When Lindsay Road National School opened on January 9, 1911, with a total of 211 pupils, it was hailed as 'cutting edge' in education circles as it became the first school to introduce a break from teaching in the middle of the day for lunch.
"It's like a country school or village school, right in the heart of Dublin," President Mary McAleese said yesterday as she arrived in Glasnevin to unveil a plaque celebrating the school's birthday.
One century on, principal Jennifer Fulton said she was very proud of the school and its achievements.
Past pupils include artist Guggi and former Ireland international rugby player Phil Orr.
Ms Fulton said she hopes Lindsay Road will be around for the next 100 years.
Pupils Frank Pierce (12) and Sorcha Sullivan (9) said they too were very proud of their school.

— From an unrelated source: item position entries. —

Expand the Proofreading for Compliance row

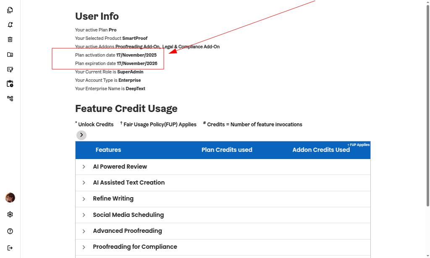84,247
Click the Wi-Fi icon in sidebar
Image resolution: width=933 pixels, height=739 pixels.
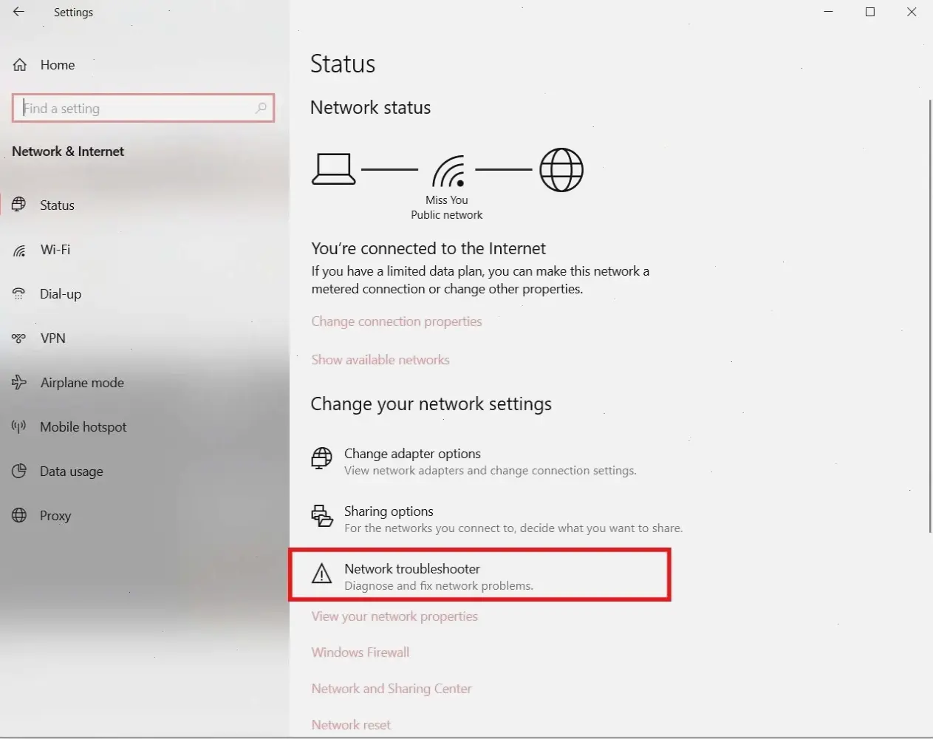(20, 250)
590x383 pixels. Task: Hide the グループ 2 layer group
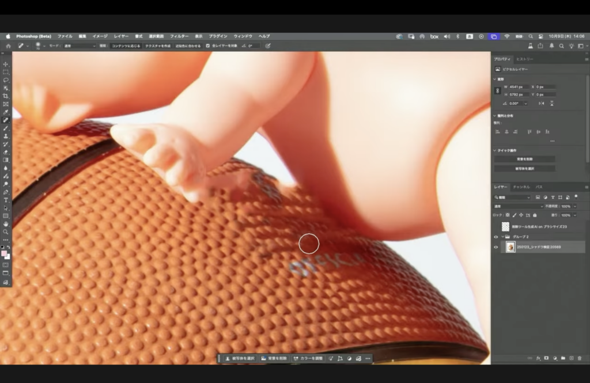click(x=496, y=237)
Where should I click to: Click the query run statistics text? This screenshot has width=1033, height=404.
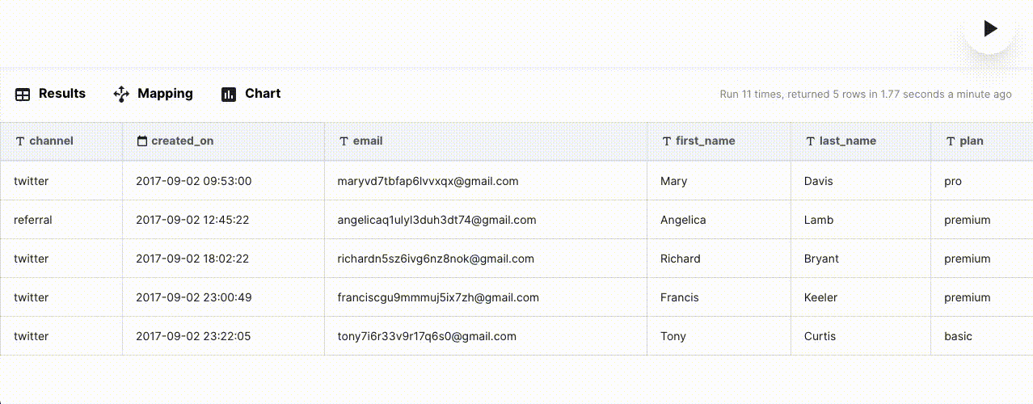[865, 95]
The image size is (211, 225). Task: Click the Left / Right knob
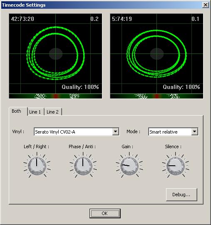(37, 166)
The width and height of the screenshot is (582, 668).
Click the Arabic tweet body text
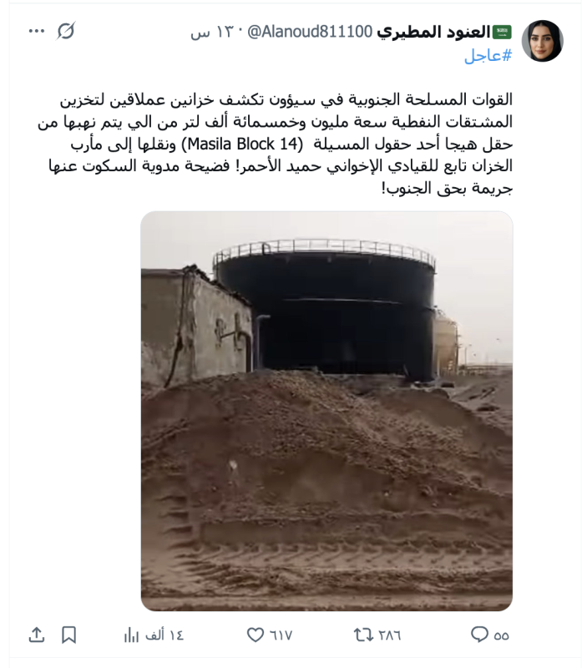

Frank said he would miss the school "a lot" when he left next year to go to secondary; while Sorcha, whose favourite subject is history, said she liked the school because she "likes old stories and things".
Lindsay Road -- one of the earliest Presbyterian schools built in Dublin -- has published a commemorative book in honour of the school's first century, 'The Lessons We Learned and Games We Played -- 100 years at Lindsay Road National School', in which past and present pupils recall their most memorable moments.
Former pupil Evanna Craig said: "I think because it was so small, you knew so many people not just from your own class, that it was like an extended family."